> **TRY IT**
Reproduce every line below exactly as written; do not include the images.

> **RECORDS FOR THIS EXERCISE**
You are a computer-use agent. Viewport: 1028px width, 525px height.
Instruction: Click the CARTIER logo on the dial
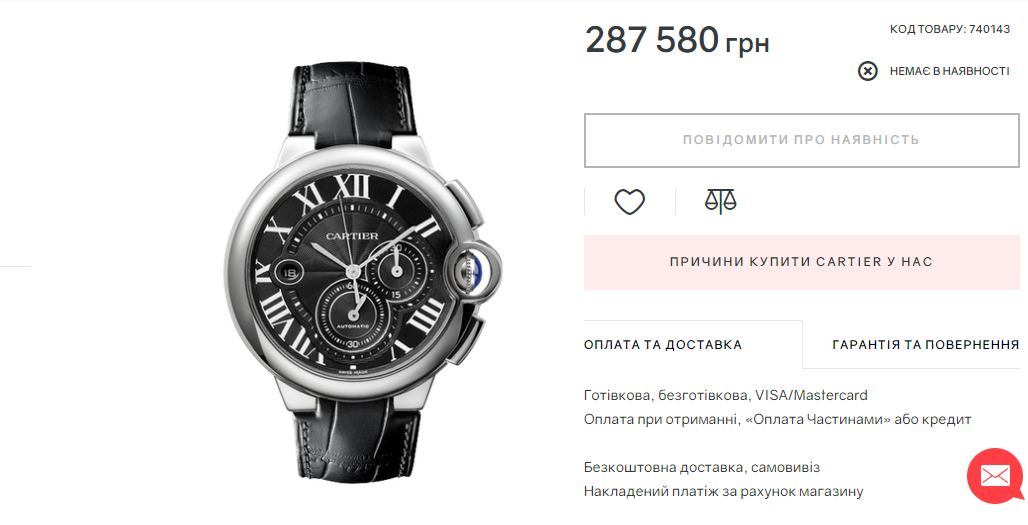[351, 236]
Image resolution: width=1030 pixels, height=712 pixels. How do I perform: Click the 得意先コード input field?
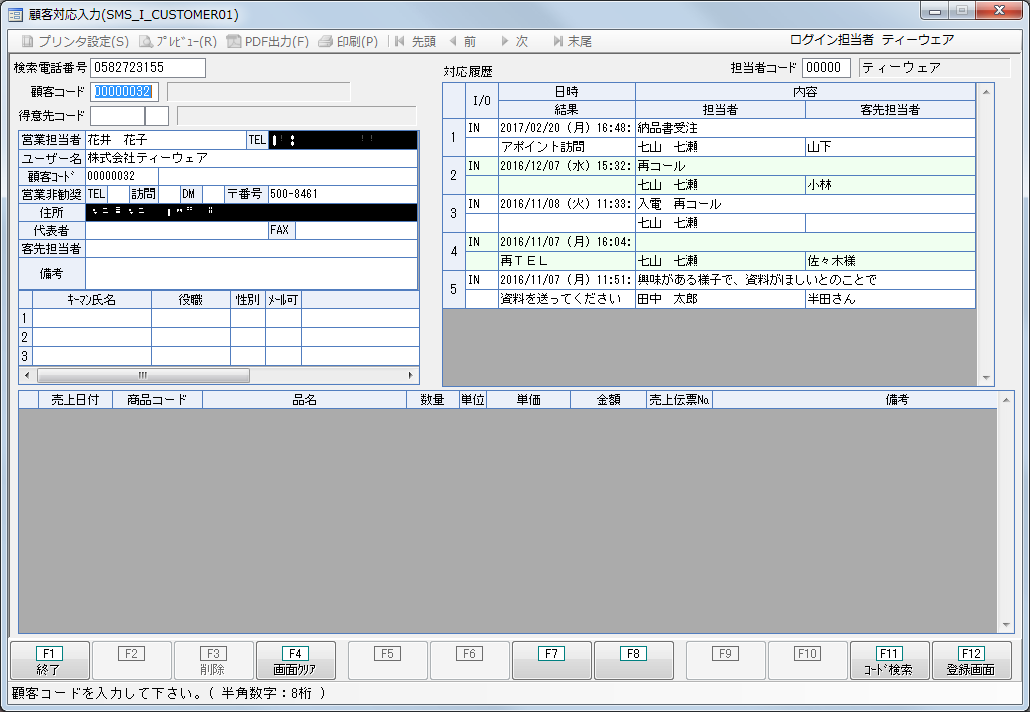[x=117, y=116]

> **EXERCISE ANSWER**
You are a computer-use agent. Viewport: 1028px width, 525px height.
Instruction: Click the CARTIER logo on the dial
[351, 236]
Image resolution: width=1030 pixels, height=712 pixels. How do I perform: Click the 得意先コード input field?
[x=117, y=116]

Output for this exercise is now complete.